Bewegt sich dieser Titel unmittelbar am Thema Marx, schlägt die Hölderlin-Vertonung „Hälfte
des Lebens“ einen Bogen dazu. Das Gedicht formuliert eine auf Biedermeier
und Restauration bezogene Gesellschaftskritik, die jetzt mit der sozialistischen
Kapitalismuskritik assoziiert wird. Im Gegensatz zum „heimlichen Aufmarsch“ verzichtet
die Gruppe „arbeit“ bei „Hälfte des Lebens“ auf
Liedformen. Die Musik ist kurzgliedrig bis hin zum Pointilistischen und bewegt
sich im Bereich elektronischer Klänge und Geräusche.
MUSIK 04
Arbeit: Hälfte des Lebens
Christoph Korn, Gitarren, Alexandra Maxeiner, Stimme
5´19´´
Noch weiter in die Vergangenheit als die Hölderlin-Bearbeitung reicht
die Vertonung des Shakespeare-Gedichts „The Phoenix and the Turtle“, „Der
Phönix und die Taube“. Der poetische Text kann als Herrschaftskritik
gelesen werden, wodurch sich ein Bezug zum Thema Marx herstellt. Außerdem
erzeugt die Vertonung mit einfachen Lied-Elementen eine Affinität zum
Arbeiterlied.
MUSIK 05
Arbeit: The Phoenix and the Turtle
Oliver Augst, Stimme, Thomas Dézsy, Electronics
1´55´´
Die Gruppe „arbeit“ verwendet sehr verschiedenartige musikalische
Mittel. Einige Klavierpassagen klingen nach klassischer Musik. Aus der Popmusik
kommen Liedformen, standardisierte Rhythmen und Klangklischees wie bestimmte
Synthesizer- oder Gitarrensounds. Auch das in Pop und Techno gebräuchliche
Remixen findet Anwendung, wenn Bruchstücke von Originalaufnahmen erscheinen
und in einen mehrschichtigen Klangkontext eingebunden werden. Des weiteren
verwenden Oliver Augst, Marcel Daemgen und Christoph Korn Klang- und Geräuschsynthese
sowie Verzerrungs- und Sample-Techniken aus der elektronischen Musik, auch
aus dem nicht-akademisch experimentellen Bereich. Zum Beispiel spielen die
Musiker auf Mischpulten, die sie über Rückkopplungsschaltungen
zu Musikinstrumenten umfunktionieren. Die Störgeräusche der Geräte
wie Knacken, Knistern, Pfeifen und Brummen dienen als Rhythmen oder Sounds,
die dann musikalisch eingesetzt werden. Die ästhetischen Wurzeln dieser
für die Gruppe „arbeit“ ganz typischen Klangwelt liegen,
unter anderem, im verzerrten Gitarrenklang der Rockmusik.

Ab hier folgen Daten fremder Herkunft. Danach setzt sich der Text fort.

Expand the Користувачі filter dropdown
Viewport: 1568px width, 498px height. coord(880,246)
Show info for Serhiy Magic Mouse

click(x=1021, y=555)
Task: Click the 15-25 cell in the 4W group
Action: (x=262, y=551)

Mit all diesen Elementen wird frei jongliert, mit der gesamten Palette der
Klänge und Geräusche, mit klassischen und mit elektronischen Instrumenten,
mit Samples, mit Stilassoziationen und -vermischungen.
MUSIK 06
Arbeit: Auferstanden aus Ruinen
Oliver Augst, Stimme, Christoph Korn, Gitarren, Marcel Daemgen, Electronics
4´24´´
Bei der DDR-Nationalhymne „Auferstanden aus Ruinen“ verfremden
die Musiker die Liedzitate durch ein abstraktes elektronisches Klangfeld.
Dadurch gehen sie auf beobachtende Distanz zum Inhalt der Hymne. Zugleich
aber erhält sie eine nostalgische Note. Ähnliches geschieht bei
der Textvorlage „Warum brauchen wir eine revolutionäre Partei“.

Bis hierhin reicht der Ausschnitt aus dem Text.